Volk declined to comment on Martin’s death out of respect for the family.
But he says he had expected a very different reaction from viewers.
“I think it was 11 million that saw it and you can’t think of all those people as individuals,” he says.
“I was, I guess, writing for myself – aged between 12 and 14 – and I thought of myself watching and thinking, ‘well this is interesting, I don’t believe it, but I get that this is a drama done in a certain way’.
“That’s the basis on which I thought most people would [see] it.
“There was a vast span of different reactions to it, from people who didn’t believe it for a second and people who believed it all the way through, and everything in between.”
The aftermath meant the BBC distanced itself from Ghostwatch.
Volk says he would have liked to have explained his intentions as a writer with the broadcaster far sooner than the anniversary DVD a decade later allowed.
“I think if the BBC had maybe not shut it down so completely, there might have been an attempt to have a conversation about it,” he says.

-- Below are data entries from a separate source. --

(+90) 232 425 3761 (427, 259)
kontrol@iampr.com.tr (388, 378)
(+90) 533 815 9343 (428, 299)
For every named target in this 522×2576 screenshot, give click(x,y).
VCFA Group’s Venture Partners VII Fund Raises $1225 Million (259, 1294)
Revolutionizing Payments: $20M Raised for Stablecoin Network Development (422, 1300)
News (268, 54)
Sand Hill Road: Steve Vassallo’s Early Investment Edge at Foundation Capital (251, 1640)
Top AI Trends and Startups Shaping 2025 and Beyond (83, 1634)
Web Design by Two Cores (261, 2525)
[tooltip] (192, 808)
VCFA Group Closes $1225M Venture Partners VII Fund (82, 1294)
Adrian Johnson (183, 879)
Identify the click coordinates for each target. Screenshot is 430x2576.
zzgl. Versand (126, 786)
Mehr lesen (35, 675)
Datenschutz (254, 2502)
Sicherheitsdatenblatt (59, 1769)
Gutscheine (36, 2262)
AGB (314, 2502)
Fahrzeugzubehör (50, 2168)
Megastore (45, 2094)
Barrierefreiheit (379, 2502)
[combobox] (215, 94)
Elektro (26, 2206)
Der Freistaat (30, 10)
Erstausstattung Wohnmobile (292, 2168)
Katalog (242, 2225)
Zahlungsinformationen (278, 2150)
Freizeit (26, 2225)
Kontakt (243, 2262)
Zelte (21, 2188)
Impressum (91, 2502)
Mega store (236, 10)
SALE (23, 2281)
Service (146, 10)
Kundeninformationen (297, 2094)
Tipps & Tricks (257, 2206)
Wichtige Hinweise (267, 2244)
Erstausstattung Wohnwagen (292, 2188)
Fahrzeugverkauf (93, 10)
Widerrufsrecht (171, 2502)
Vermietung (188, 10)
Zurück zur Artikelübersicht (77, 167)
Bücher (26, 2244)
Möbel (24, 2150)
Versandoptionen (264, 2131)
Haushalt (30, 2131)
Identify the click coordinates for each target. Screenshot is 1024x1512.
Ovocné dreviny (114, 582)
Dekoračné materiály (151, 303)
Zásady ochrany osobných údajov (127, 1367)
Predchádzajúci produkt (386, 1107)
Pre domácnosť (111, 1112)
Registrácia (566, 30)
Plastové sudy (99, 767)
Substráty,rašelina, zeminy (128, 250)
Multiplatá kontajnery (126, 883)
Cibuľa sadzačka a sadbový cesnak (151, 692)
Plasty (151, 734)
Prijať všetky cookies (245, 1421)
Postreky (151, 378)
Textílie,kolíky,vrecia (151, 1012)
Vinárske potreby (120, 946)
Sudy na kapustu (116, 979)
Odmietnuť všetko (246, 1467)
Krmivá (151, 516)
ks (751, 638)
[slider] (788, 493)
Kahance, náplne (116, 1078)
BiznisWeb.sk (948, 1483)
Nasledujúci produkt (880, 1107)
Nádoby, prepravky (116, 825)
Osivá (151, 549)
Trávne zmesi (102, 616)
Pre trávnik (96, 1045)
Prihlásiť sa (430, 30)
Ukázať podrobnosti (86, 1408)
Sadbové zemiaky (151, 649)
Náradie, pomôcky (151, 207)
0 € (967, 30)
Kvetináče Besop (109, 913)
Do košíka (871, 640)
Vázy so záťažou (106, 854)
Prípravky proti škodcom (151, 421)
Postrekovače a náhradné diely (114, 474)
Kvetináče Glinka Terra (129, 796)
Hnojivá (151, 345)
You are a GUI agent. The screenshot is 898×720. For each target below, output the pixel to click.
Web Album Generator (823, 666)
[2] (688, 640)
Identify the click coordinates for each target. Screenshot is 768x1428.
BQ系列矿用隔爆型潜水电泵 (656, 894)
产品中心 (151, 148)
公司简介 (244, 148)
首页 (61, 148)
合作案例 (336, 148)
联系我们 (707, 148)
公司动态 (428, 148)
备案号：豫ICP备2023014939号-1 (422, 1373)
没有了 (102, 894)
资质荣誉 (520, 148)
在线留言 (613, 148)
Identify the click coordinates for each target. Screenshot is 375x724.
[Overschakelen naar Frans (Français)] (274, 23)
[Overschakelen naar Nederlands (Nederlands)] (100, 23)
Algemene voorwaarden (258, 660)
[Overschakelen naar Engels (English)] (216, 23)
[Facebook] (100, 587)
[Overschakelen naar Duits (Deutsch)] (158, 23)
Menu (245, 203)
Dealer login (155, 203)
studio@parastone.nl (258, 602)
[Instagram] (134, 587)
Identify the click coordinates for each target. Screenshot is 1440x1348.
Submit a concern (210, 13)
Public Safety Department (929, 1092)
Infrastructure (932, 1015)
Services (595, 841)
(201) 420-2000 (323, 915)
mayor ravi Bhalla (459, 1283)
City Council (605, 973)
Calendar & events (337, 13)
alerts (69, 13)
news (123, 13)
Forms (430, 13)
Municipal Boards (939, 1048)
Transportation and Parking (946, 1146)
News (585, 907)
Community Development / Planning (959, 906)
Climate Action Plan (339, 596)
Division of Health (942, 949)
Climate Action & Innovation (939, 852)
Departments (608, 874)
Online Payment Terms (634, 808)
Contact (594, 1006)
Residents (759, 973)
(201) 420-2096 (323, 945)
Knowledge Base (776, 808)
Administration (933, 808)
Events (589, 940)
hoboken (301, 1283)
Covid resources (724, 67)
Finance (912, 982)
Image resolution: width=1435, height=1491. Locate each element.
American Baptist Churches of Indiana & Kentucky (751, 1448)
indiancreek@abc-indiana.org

However, when 12-year-old viewers who saw it the first time revisited it 10 years later – in conjunction with the emergence of the internet – people openly started to discuss the programme.
“Suddenly we found a whole pile of people who did like it, they enjoyed it, thought it was challenging and all the things we wanted it to be,” Volk says.
He remains proud of Ghostwatch, the first project he did for television.
Volk went on to write an episode of Ghosts for the BBC in 1995, created ITV series Afterlife starring Andrew Lincoln and Lesley Sharp, and was also behind the 2011 film The Awakening.
“The best result [was] people coming up and saying ‘I had to sleep with the light on for three weeks but it got me into film-making’ and some have said ‘it got me into horror’,” he says.
However, he tends to agree with acclaimed author Ramsay Campbell on pushing the genre’s boundaries.
“I’m a great believer in what he said about horror, and that is that horror is sometimes the business that goes too far.”